Cifras de la ONPE se encuentran congeladas desde hace varios días al 99.6%, con una diferencia de 40,700 votos a favor de Keiko Fujimori.

A las 4:55 de la tarde del domingo 21 de junio, el conteo oficial de la ONPE daba a Keiko Fujimori 9’188,410 votos (50.111%) y a Roberto Sánchez 9’147,710 votos (49.889%), lo que marcaba una diferencia de 40,700 votos entre ambas candidaturas, al 99.688% del conteo oficial.
Esas cifras no se habían movido un ápice cuando menos desde el día anterior, el sábado 20 de junio, como ponen en evidencia las capturas de pantalla tomadas de la web oficial, aún cuando ya había sido denegado el pedido de Juntos por el Perú (JP) para invalidar los votos de Lima y Estados Unidos.

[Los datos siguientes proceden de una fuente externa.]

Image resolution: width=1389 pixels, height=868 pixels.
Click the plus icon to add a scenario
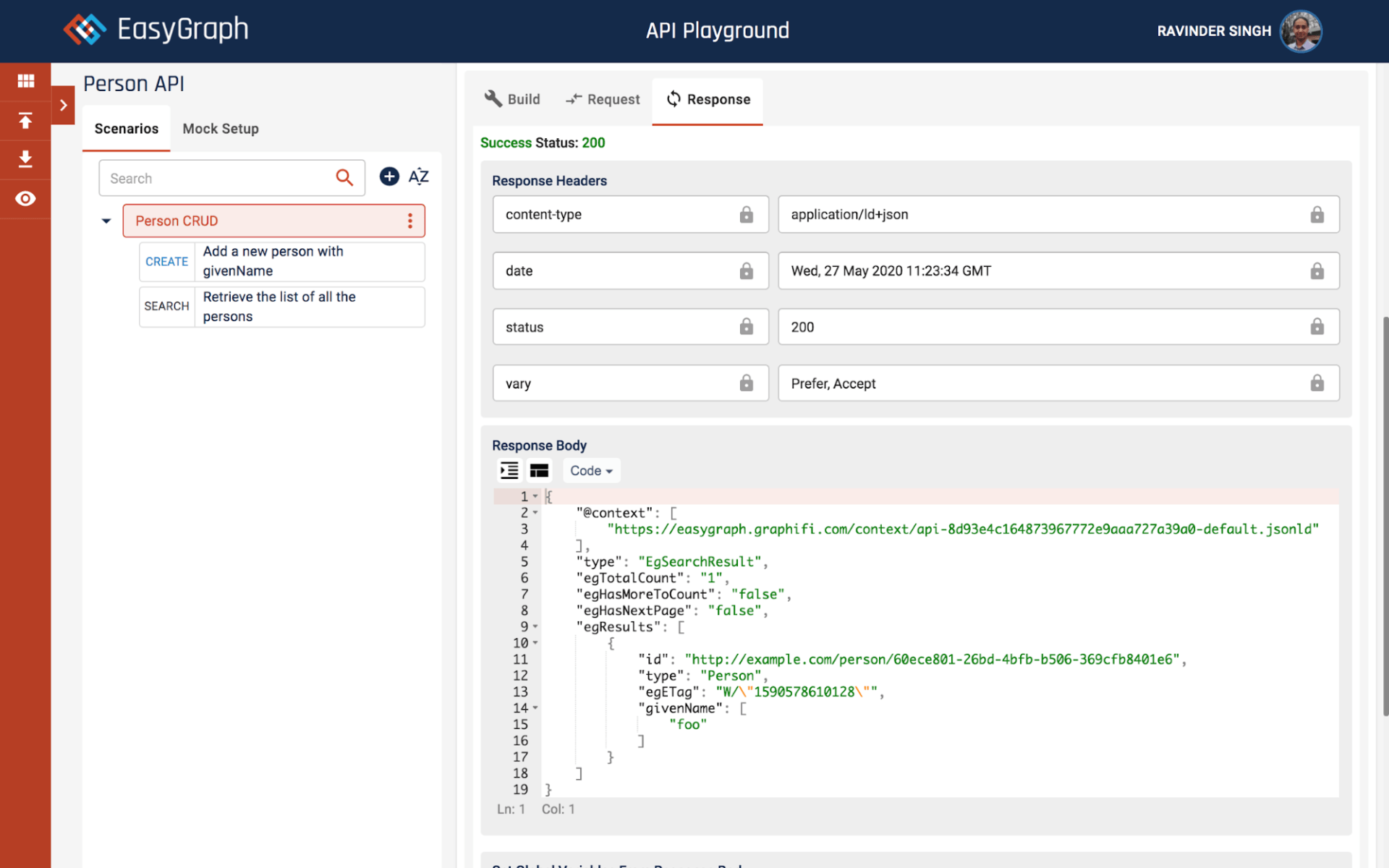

A las 10 de la noche del viernes 19 de junio, el Pleno del Jurado Nacional de Elecciones (JNE), encabezado por Roberto Burneo, había declarado infundadas las apelaciones presentadas por JP para invalidar los votos de 1,751 mesas de Lima y 647 de Estados Unidos, lo que echaba por tierra sus posibilidades electorales.
A esa hora, el conteo oficial de la ONPE al 99.627% daba a Fujimori Higuchi 9’183,280 votos (50.113%) y a Sánchez Palomino 9’141,715 votos (49.887%), lo que establecía una brecha momentánea de 41,565 sufragios entre ellos.
La ONPE inició el conteo oficial de votos de la segunda vuelta al cierre de la elección del domingo 7 de junio y parece haberse empantanado cuando solo falta escrutar el 0.312%.
La sombra de fraude se proyecta sobre el escrutinio cuando se recuerda que el ex jefe de la ONPE, Piero Corvetto, es procesado e investigado por colusión agravada y delitos contra el derecho al sufragio, a consecuencia de las irregularidades detectadas en la Primera Vuelta.